Sapiverenus wrote: » SongRune wrote: » Sapiverenus wrote: » George_Black wrote: » I've read many of your posts and I noticed a pattern. When I play mmos Im looking for class identity, guild gameplay, exploration, some challenging quests and economy. Im not looking for a survival experience. Nothing wrong survival games. The are good because they make you feel the rush and urgency. They are also minimalistic in things that other games focus on. When you have the complex designs of mmos you cant stiffle them with the limitations of survivals. They dont go together. The class identity is lacking based on alpha 1 footage. Tank had an instant throwing weapon that bounced around and then did AoE damage for instance. The class identity is at the very least not elaborated upon and given depth and character. It's the most basic idea of "class identity" one can come up with. There is no complex design in Ashes of Creation classes and the complex design of other MMOs is mostly superficial or in fact simple. Class identity is still intended. There were "no classes" in Alpha 1. The combat system hadn't been seriously designed yet, nor the class loadouts. Beyond "everything is subject to change", the combat system was not supposed to show anything close to final. It was a technical test, not a game design test.
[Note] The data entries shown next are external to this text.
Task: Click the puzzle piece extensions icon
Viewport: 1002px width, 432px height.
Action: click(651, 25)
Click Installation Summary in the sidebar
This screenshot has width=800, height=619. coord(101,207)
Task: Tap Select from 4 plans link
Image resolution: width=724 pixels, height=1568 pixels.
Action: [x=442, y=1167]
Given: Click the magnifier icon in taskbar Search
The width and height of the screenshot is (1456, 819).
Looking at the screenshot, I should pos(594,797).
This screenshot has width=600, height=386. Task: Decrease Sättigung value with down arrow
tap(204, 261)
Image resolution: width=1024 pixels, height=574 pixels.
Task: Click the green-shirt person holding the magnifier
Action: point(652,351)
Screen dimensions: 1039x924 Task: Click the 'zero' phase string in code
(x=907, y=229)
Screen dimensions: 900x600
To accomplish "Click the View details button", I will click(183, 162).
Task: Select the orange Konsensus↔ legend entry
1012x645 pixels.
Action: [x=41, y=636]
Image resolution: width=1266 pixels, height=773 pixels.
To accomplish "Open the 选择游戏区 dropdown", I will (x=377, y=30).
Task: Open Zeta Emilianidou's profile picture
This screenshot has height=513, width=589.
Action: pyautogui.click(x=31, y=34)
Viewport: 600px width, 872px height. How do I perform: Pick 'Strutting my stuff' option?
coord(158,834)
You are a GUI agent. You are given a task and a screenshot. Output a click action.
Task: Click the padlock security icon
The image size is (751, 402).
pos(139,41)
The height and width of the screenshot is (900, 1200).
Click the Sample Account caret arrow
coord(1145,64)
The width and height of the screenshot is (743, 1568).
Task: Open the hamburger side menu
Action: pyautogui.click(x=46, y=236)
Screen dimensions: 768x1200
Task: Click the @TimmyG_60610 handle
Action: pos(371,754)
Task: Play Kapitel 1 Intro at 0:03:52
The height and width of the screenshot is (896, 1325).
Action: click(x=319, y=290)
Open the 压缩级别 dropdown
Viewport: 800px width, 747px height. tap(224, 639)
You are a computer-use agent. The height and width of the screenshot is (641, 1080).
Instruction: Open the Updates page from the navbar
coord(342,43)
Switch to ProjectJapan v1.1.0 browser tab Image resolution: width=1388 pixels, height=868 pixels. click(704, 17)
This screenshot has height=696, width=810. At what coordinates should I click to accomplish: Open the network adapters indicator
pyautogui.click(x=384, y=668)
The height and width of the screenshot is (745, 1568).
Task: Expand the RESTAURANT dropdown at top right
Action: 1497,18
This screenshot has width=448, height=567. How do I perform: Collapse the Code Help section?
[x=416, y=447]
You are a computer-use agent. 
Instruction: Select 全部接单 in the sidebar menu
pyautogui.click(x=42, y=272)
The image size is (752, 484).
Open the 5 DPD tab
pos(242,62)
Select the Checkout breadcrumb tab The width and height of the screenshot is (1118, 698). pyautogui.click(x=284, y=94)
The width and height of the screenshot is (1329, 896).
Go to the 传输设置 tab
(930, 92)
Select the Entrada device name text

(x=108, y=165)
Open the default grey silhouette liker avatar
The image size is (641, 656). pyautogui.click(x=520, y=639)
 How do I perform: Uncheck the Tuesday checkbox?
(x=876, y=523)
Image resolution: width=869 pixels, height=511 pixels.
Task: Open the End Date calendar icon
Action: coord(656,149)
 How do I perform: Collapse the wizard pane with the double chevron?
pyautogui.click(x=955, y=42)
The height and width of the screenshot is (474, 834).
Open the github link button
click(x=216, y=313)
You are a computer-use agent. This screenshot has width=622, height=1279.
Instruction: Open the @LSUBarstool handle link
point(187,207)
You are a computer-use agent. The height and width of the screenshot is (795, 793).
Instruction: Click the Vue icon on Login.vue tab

That said, if you're looking for a low identity, high 'maintenance complexity' game, and think you've found it in Ashes, I think (and hope) you've been decieved. The dev time is taking forever and yall act like everything is fine. If Sharif is really burning money like he says he is then the time to wrap up is closer than you think and the game will release unfinished. Who said I'm looking for a low class identity game. That's what Ashes is looking to be released as and I don't like it. If you like Ashes and the caravan and node progression system and hate "maintenance complexity". . . do you love "simple maintenance" and think Ashes adding a bunch of RPG elements somehow simplifies the MMO genre? The more basic the better? What's appealing to you and what do you expect from Ashes.
SongRune wrote: » So your contribution is "looking for easy ways to salvage a failed project"? I find such a mindset unproductive. If they are failed as you describe, pivoting to survival genre doesn't retain their audience, nor will they do well enough to go beyond mediocre within the pivoted genre. This is literally what New World did. If they are not failed, then it is distraction, unhelpful noise that diverts community focus and discussion from subjects relevant to the type of game they have indicated they hope to make, and which the specific audience they've attracted as a result is interested in. I understand (conceptually) the extreme pessimistic view that Ashes has run out of money and failed already, but if it's dead, let it die. Nobody needs another New World.
Sapiverenus wrote: » Designing a game around stacks of 1000 wood or whatever isn't respecting your time it's making the whole game solo-able lol; no point to it.